General Data Protection Regulation fines: are they insurable?
With less than ten months until the General Data Protection Regulation (GDPR) becomes enforceable by regulators across Europe, the discussion and debate around its impact on organisations across the continent picks up pace.
One of the main talking points is the new fines regime that accompanies the Regulation. With lesser breaches attracting a maximum fine of 10 million euros, or 2% of annual global turnover, and the most serious breaches attracting a fine of up to 20 million euros, or 4% of annual global turnover, it is likely to prove costly to ill-prepared organisations.
For the insurance industry the possibility of large fines poses a tricky but fundamental question.
In recent blogs, the Information Commissioner (ICO), Elizabeth Denham, counters many of the myths that have spread regarding GDPR, particularly regarding fines. She states that concentrating on fines misses the point of the GDPR and that the ICO is “committed to guiding, advising and educating organisations…preferring the carrot to the stick.”
For the insurance industry, however, the possibility of large fines poses a tricky but fundamental question that many companies are asking: are these fines insurable?
Despite the ICO having had the power to levy fines under existing legislation for some time, relatively little helpful guidance is available on the question of insurability.

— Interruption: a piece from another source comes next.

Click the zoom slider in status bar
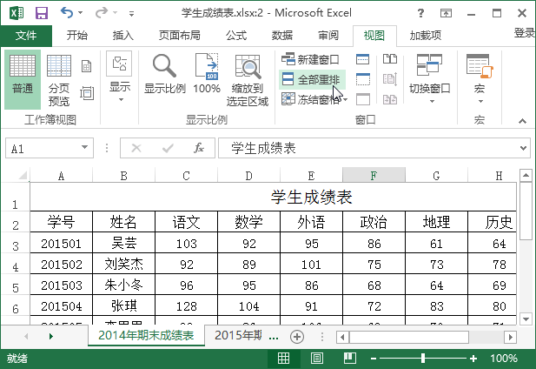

The answer may depend on the language and detail of the implementing legislation. We are, however, able to summarise some of the key high-level principles that we believe are likely to be applicable.
At the heart of the matter is whether the fine would be considered criminal or quasi criminal in nature by a court of law. If it would, then as a matter of public policy courts are unlikely to allow any such penal sanctions to be indemnified by another. To do so would be to allow the intended deterrent effect of the fines to be defeated or circumvented.

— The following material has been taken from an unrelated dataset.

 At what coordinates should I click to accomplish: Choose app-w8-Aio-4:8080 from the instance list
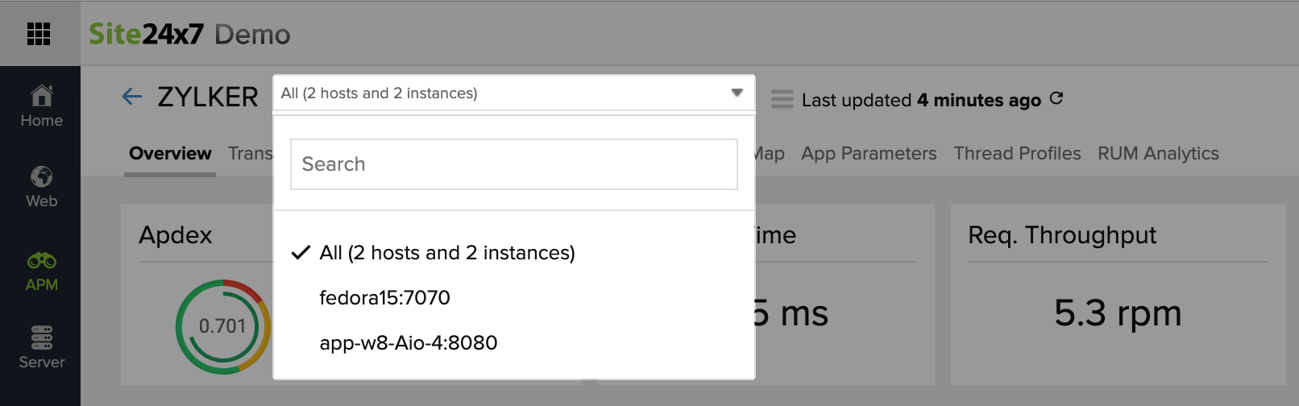tap(408, 343)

Cyber insurance policy can still be very beneficial to an organisation dealing with a breach of the Regulation.
There may be limited circumstances where an insured company might be allowed to be indemnified for fines or penalties arising from unlawful acts of strict liability, although for such sums to be indemnifiable the company’s actions would need to have been entirely free of fault or moral turpitude.

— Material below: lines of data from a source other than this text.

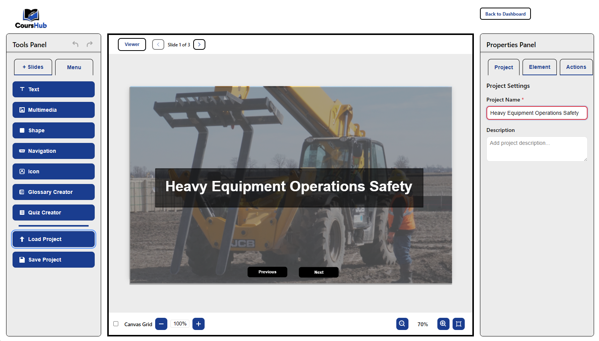Click Back to Dashboard button
Viewport: 599px width, 341px height.
(x=505, y=14)
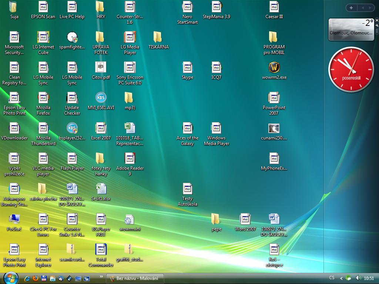Open the Sešit1.xlsx spreadsheet icon
The width and height of the screenshot is (379, 284).
(x=101, y=189)
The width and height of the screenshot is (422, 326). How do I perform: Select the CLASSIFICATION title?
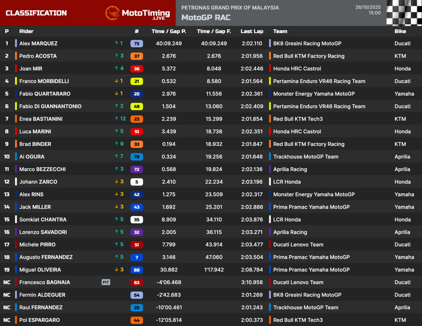click(x=36, y=13)
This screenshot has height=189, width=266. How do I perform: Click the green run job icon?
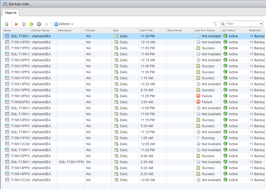click(x=31, y=24)
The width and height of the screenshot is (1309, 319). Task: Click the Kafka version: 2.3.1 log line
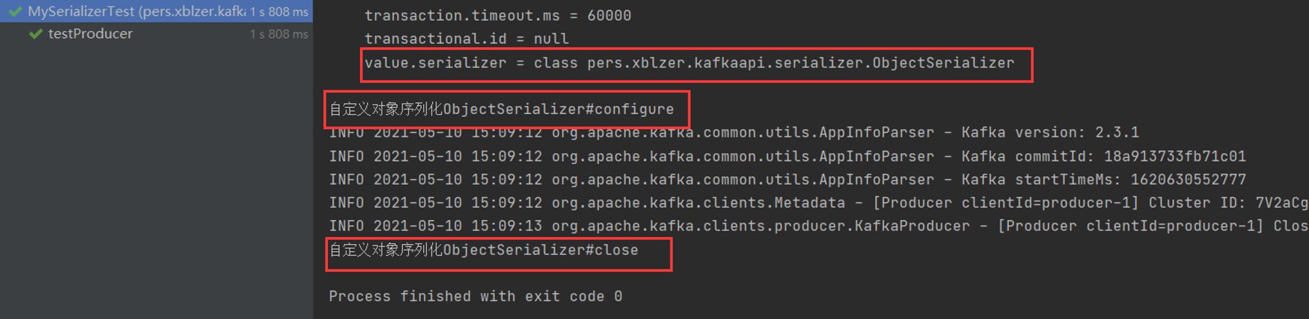coord(734,132)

In practice, therefore, it is probably safest at present to work on the assumption that, in most cases, fines are unlikely to be insurable.
Guidance for the insurance industry will evolve as the implementing legislation comes into force and new case law is established. In the meantime, while there remains a degree of opaqueness about this issue, it is clear that a specialist cyber insurance policy can still be very beneficial to an organisation dealing with a breach of the Regulation. For example, a cyber insurance policy can (subject as ever to policy terms and conditions):
1. Pay the costs associated with the ICO’s investigation.
2. Through deploying the insurers’ breach response teams, pay the costs incurred in complying with the onerous notification requirements in all jurisdictions.
3. Pay the legal costs and compensation claims brought against an insured organisation due to a breach of the GDPR.
4. Pay the costs incurred to mitigate the impact on an organisation’s reputation following a breach of the Regulation.
Please note that the purpose of this article is to provide a summary of and our thoughts on aspects of the General Data Protection Regulation. It does not contain a full analysis of the law nor does it constitute a legal opinion or advice by Lockton Companies LLP on the law discussed. The contents of this article should not be relied upon and you must take specific legal advice on any matter that relates to this. Lockton Companies LLP accepts no responsibility for loss occasioned to any person acting or refraining from acting as a result of the material contained in this article. No part of this article may be used, reproduced, stored in a retrieval system, or transmitted in any form or by any means, electronic, mechanical, photocopying, reading or otherwise without the prior permission of Lockton Companies LLP.